The cat is very intelligent in his own interest, but he is a traitor.

‘It would have been more intelligent,’ I observed, ‘if he had throttled the waiting woman in this instance.’

Not at all; the cat’s reasoning was this:—If thou hadst not gone out and left me to the mercy of menials, this had not happened; therefore it was thou who hadst to die.

This is quite true, for cats are always traitors. Dogs are faithful, cats are traitors.4

[Perhaps this tale would have been hardly worth printing, but that the selfsame story was told me as a positive fact by an Irishman, who could not have come across the Italian story. In the Irish version it was its master the cat killed; in the wording of the narrator he ‘cut his throat.’]


1 ‘Il Gatto della Contessa.’ 

2 ‘Il gatto non dissi niente, ma guardava con certi occhi grossi, grossi, fissi.’ 

3 ‘Strozzato,’ throttled; killed by wounding the strozzo, throat. 

4 ‘E questo è un fatto vero, sa; perchè il gatto è traditore sempre. Il cane e fedele si, ma il gatto è traditore.’ 

WHY CATS AND DOGS ALWAYS QUARREL.1

‘Why do dogs and cats always fight, papa?’ we used to say.

And he used to answer, ‘I’ll tell you why;’ and we all stood round listening.

‘Once on a time dogs and cats were very good friends, and when the dogs went out of town they left their cards on the cats, and when the cats went out of town they left their cards on the dogs.’

And we all sat round and listened and laughed.

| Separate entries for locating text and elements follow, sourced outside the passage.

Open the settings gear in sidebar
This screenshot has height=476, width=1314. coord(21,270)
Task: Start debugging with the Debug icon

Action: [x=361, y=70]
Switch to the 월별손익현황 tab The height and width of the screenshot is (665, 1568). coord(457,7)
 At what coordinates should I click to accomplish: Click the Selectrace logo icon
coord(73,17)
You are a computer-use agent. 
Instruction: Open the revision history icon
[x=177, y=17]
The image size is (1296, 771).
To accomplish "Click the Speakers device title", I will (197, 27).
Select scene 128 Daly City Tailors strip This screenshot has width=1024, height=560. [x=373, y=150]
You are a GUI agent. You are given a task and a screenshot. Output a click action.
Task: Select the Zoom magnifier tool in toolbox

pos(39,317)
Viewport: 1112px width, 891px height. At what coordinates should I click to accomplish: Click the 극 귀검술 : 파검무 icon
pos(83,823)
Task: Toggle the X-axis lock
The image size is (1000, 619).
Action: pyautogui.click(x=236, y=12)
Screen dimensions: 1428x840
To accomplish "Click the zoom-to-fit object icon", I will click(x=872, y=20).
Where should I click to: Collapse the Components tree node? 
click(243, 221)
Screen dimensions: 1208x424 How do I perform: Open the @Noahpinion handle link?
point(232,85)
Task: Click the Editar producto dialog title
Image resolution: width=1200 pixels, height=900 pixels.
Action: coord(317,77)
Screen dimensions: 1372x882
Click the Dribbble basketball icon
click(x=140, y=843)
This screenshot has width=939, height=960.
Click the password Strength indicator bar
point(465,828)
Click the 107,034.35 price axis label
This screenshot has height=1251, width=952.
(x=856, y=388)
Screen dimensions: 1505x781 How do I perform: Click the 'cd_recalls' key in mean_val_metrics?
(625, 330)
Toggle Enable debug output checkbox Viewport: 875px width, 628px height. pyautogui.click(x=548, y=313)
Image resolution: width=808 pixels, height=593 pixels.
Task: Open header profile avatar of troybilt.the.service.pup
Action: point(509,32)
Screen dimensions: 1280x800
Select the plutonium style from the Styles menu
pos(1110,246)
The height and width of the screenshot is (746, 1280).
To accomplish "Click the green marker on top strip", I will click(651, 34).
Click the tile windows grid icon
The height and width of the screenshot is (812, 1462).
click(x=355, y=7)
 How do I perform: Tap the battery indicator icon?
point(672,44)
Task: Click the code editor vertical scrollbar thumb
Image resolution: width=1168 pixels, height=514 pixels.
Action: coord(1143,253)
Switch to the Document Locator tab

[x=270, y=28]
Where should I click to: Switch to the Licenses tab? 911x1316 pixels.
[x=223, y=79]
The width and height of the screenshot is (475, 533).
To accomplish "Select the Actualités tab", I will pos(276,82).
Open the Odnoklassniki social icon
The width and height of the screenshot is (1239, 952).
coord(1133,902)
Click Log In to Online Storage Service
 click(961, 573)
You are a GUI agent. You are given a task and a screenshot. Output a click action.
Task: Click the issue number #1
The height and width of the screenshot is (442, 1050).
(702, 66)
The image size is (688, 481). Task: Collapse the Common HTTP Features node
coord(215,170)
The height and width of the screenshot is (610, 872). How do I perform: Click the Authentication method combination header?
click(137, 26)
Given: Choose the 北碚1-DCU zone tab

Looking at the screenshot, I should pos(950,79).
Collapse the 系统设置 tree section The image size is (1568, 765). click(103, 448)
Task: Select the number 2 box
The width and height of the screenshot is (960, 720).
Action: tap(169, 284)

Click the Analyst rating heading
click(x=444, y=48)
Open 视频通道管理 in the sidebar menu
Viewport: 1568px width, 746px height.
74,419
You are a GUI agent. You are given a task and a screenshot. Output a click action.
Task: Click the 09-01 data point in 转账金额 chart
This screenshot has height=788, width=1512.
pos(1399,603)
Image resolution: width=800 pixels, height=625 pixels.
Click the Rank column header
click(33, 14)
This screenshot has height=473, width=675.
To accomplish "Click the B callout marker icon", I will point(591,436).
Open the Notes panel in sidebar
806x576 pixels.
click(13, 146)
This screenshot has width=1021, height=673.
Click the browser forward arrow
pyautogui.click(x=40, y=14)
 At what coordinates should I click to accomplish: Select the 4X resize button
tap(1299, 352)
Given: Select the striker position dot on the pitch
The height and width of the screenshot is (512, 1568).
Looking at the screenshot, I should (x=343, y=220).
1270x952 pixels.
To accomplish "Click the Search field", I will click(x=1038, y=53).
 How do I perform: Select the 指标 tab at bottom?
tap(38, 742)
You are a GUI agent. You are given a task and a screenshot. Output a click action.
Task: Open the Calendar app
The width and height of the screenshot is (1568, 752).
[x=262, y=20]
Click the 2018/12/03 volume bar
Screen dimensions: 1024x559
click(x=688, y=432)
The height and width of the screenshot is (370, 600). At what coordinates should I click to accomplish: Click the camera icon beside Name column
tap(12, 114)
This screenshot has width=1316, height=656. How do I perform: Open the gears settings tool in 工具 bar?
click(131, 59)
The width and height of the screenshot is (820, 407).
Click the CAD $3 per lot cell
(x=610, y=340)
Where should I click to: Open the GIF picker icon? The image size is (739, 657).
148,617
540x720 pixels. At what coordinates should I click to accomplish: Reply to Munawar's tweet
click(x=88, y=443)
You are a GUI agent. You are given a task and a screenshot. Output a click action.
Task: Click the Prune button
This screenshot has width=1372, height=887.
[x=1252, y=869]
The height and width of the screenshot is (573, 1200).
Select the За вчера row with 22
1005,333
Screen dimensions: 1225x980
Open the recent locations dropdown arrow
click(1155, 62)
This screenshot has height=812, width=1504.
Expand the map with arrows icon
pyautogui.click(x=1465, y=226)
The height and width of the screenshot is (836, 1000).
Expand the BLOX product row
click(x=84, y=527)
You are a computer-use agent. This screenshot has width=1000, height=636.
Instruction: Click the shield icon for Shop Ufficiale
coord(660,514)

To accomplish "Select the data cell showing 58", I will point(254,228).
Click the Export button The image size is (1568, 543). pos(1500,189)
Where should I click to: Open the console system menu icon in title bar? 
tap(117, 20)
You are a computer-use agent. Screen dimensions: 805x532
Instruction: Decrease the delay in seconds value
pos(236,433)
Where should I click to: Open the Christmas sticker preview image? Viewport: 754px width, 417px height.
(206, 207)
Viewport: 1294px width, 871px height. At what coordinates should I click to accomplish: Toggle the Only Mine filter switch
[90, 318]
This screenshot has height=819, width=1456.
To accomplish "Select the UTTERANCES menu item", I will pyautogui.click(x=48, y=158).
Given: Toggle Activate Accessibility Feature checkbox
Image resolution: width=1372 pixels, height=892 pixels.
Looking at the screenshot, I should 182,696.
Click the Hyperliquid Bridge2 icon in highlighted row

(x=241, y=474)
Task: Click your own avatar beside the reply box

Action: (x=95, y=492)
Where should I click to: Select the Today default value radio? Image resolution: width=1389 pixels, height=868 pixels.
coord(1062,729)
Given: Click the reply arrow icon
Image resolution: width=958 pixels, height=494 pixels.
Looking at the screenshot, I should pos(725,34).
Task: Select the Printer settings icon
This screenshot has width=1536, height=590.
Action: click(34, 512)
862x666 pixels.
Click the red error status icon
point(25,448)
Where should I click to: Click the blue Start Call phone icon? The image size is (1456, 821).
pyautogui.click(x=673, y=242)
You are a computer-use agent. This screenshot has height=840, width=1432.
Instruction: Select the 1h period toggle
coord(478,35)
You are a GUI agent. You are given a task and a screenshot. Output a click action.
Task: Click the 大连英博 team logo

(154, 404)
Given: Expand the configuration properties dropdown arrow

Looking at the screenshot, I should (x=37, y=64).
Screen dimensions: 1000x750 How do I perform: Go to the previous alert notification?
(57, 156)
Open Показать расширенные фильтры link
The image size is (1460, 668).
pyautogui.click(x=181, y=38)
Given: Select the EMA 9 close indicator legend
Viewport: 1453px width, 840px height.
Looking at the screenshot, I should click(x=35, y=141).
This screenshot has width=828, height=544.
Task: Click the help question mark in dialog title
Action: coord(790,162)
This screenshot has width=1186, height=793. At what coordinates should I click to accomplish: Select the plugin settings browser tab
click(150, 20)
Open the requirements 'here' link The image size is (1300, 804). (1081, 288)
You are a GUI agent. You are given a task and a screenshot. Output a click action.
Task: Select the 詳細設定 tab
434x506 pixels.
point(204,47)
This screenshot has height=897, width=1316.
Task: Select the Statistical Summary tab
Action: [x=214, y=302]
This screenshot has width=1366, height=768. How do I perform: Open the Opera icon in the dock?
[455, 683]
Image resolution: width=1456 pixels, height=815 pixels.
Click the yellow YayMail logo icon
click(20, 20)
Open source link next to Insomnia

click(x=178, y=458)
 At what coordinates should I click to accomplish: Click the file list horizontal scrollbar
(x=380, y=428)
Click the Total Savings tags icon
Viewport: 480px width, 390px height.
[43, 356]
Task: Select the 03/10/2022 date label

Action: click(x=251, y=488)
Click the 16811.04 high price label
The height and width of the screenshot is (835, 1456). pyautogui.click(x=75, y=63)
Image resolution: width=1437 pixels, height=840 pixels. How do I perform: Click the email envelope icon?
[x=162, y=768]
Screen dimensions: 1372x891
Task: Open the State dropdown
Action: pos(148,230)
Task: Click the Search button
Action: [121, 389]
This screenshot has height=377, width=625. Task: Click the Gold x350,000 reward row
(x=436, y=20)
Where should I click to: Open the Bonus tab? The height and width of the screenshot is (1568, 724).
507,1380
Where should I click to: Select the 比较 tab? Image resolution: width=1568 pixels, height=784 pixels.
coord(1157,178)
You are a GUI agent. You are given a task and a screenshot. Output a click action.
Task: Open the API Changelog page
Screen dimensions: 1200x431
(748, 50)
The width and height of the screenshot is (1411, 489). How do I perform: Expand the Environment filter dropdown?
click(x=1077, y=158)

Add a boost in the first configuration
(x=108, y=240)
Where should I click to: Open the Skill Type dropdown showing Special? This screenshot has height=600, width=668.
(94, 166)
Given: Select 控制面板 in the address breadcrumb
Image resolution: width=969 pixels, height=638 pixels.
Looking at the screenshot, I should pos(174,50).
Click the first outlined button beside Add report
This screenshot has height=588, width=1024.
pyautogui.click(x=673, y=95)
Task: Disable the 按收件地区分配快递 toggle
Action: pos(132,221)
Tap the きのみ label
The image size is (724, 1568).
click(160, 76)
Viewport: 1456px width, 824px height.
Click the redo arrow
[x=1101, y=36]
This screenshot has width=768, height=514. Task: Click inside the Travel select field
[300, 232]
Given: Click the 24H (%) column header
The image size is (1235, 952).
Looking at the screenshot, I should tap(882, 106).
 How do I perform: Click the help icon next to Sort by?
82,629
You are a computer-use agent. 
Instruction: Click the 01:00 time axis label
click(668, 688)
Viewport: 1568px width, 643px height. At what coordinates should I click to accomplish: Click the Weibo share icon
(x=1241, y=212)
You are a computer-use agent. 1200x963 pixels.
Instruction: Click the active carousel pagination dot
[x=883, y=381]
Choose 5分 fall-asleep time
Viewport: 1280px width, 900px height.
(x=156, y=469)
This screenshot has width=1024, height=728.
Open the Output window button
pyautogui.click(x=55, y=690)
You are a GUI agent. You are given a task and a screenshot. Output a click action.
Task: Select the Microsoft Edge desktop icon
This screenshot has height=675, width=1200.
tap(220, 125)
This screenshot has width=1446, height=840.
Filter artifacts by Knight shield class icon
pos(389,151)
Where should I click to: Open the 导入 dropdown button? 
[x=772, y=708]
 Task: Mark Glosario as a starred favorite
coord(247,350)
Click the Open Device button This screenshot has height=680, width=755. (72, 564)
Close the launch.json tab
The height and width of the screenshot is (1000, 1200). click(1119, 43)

‘Once the dogs all went out of town and left their cards as usual on the cats; but they were a long time gone, for they were gone on a rat-hunt, and killed all the rats. When the cats heard that the dogs had taken to killing rats, they were furious against the dogs, and lay in wait for them and set upon them.

‘“Set upon the dogs! at them! give it them!”’2 shouted the cats, as they flew at them; and from that time to this, dogs and cats never meet without fighting.

And we all stood round and laughed fit to split our sides.

[Scheible, Schaltjahr I., 375, gives a more humorous version of this.]